C'mon you cantell me it's space Godzilla, right, huh right? I'm right huh?

With peaked curiousity, Legair
godzillamegafan
2008-04-28 . chapter 9
these stories are pretty good though i still think you should make the fights a little longer also the reall godzilla wouldn't have lost to zilla he'd have just killed her how ever troy is human so he couldn't fight lkme the reall godzilla so what you did is acceptable however i feel you should have Godzilla sometimes take over and just have him fight how godzilla would
Neil Riebe
2008-04-26 . chapter 3
So far this has been a fast-paced story. The way you derived the human names from the kaiju names is clever: Rod - Rodan, Barry - Baragon, Irah - Ebirah. Rose for Biollante is especially a nice touch, since Biollante was a cross between a rose, a girl, and Godzilla's DNA.

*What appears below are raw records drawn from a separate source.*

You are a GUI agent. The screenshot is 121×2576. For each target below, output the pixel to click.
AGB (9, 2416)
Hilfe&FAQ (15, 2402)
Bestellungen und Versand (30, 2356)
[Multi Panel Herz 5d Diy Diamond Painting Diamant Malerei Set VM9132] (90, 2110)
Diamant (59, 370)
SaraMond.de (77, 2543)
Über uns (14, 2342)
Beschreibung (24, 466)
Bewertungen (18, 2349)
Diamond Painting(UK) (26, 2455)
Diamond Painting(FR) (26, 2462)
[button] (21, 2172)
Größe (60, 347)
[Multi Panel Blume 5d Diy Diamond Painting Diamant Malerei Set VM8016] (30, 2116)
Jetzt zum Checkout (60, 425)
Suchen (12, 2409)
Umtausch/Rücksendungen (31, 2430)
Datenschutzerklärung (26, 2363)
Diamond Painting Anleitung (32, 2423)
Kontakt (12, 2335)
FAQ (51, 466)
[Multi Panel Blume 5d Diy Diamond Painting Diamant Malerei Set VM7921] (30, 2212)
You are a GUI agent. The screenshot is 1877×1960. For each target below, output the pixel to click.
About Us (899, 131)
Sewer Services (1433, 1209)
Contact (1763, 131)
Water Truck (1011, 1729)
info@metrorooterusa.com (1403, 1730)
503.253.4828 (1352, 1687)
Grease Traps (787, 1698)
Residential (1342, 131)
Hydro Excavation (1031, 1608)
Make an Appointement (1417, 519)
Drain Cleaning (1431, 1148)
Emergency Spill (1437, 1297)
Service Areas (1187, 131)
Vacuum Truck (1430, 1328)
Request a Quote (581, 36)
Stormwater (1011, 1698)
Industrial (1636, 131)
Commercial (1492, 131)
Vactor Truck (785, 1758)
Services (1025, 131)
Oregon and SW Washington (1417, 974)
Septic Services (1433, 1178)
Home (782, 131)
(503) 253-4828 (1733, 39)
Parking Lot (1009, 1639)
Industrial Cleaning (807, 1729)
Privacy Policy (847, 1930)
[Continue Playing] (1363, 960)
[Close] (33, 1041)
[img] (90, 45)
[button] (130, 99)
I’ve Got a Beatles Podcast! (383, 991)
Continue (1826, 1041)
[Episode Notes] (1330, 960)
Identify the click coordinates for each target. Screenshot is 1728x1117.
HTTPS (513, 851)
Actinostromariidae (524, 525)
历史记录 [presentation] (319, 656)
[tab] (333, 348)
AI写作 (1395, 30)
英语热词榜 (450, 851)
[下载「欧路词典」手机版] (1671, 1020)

One suggestion: I think you should find substitutes for "roar in pain". You use the expression quite a bit. How about, "howled" , "yelped" , or "whimpered"? Or even: "roared in agony"? It'll help break up the repetition in the description of the fight sequences.
Zillah 91
2008-04-22 . chapter 9
Pretty good end to the fic, man, fun story. Looking forward to see what's in that comet!
Elita1Angel
2008-04-16 . chapter 9
It was cool.
Elita1Angel
2008-04-14 . chapter 8
Good chapter. Glade Troy on's his feet again.
Elita1Angel
2008-03-14 . chapter 7
Good chapter. Hope Troy will be ok. Where's the help when you need it? -_-.
Elita1Angel
2008-03-14 . chapter 6
Cool chapter. Now it's gonna be real interesting with the Zilla's using telephathy. ^_^
Elita1Angel
2008-03-13 . chapter 5
Good chapter. With Rod (Rodan) saying Godzilla (Troy) likes Biollante (ROse), it must be true. First stage is always denile. lol. Anyway it was a cool chapter.
Elita1Angel
2008-03-12 . chapter 4
Very cool. It would be interesting to see Troy and Rose together. lol. Cool chapter. Can't wait for the next.
Zillah 91
2008-03-12 . chapter 3
Pretty good so far, dude. Keep it up!
Elita1Angel
2008-03-11 . chapter 3
Very cool chapter. It's very cool to see them go from humans to kaiju. ^_^
Chriscool
2008-03-10 . chapter 2
Whoa...This story is cool Troy! Nice action scenes! I am wor4king on the third chapter for MY story( The Race to be An Ace) on the fast and the furious Page also.